(WORK ORDER): Repeat exactly each line of the data provided below.

(LISTED ENTRIES):
===============

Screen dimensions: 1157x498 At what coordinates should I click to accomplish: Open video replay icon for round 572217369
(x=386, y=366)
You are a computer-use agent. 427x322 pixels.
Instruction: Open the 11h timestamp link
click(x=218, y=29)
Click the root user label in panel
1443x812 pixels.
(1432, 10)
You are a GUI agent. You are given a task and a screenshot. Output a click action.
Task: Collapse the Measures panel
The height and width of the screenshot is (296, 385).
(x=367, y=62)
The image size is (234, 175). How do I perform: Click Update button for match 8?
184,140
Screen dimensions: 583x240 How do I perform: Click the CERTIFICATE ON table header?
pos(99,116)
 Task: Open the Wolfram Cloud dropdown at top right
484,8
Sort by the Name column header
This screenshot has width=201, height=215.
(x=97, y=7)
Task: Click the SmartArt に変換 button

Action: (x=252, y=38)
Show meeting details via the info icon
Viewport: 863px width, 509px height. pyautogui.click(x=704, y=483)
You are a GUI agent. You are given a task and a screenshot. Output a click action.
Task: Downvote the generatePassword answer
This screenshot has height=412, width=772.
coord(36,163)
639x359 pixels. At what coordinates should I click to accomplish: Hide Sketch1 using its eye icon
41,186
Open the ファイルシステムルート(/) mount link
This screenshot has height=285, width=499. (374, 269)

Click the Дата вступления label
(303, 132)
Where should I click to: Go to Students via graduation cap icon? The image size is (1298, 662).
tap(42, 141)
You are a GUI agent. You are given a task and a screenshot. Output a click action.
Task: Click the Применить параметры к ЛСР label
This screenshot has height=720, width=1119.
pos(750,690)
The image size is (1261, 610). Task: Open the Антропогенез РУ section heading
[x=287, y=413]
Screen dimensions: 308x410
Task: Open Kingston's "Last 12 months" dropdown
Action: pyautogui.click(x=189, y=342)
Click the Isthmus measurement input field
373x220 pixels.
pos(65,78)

===============

(ANSWER BOX):
Screen dimensions: 1157x498 At what coordinates should I click to accomplish: Open video replay icon for round 572217369
(x=386, y=366)
You are a computer-use agent. 427x322 pixels.
Instruction: Open the 11h timestamp link
click(x=218, y=29)
Click the root user label in panel
1443x812 pixels.
(1432, 10)
You are a GUI agent. You are given a task and a screenshot. Output a click action.
Task: Collapse the Measures panel
The height and width of the screenshot is (296, 385).
(x=367, y=62)
The image size is (234, 175). How do I perform: Click Update button for match 8?
184,140
Screen dimensions: 583x240 How do I perform: Click the CERTIFICATE ON table header?
pos(99,116)
 Task: Open the Wolfram Cloud dropdown at top right
484,8
Sort by the Name column header
This screenshot has width=201, height=215.
(x=97, y=7)
Task: Click the SmartArt に変換 button

Action: (x=252, y=38)
Show meeting details via the info icon
Viewport: 863px width, 509px height. pyautogui.click(x=704, y=483)
You are a GUI agent. You are given a task and a screenshot. Output a click action.
Task: Downvote the generatePassword answer
This screenshot has height=412, width=772.
coord(36,163)
639x359 pixels. At what coordinates should I click to accomplish: Hide Sketch1 using its eye icon
41,186
Open the ファイルシステムルート(/) mount link
This screenshot has height=285, width=499. (374, 269)

Click the Дата вступления label
(303, 132)
Where should I click to: Go to Students via graduation cap icon? The image size is (1298, 662).
tap(42, 141)
You are a GUI agent. You are given a task and a screenshot. Output a click action.
Task: Click the Применить параметры к ЛСР label
This screenshot has height=720, width=1119.
pos(750,690)
The image size is (1261, 610). Task: Open the Антропогенез РУ section heading
[x=287, y=413]
Screen dimensions: 308x410
Task: Open Kingston's "Last 12 months" dropdown
Action: pyautogui.click(x=189, y=342)
Click the Isthmus measurement input field
373x220 pixels.
pos(65,78)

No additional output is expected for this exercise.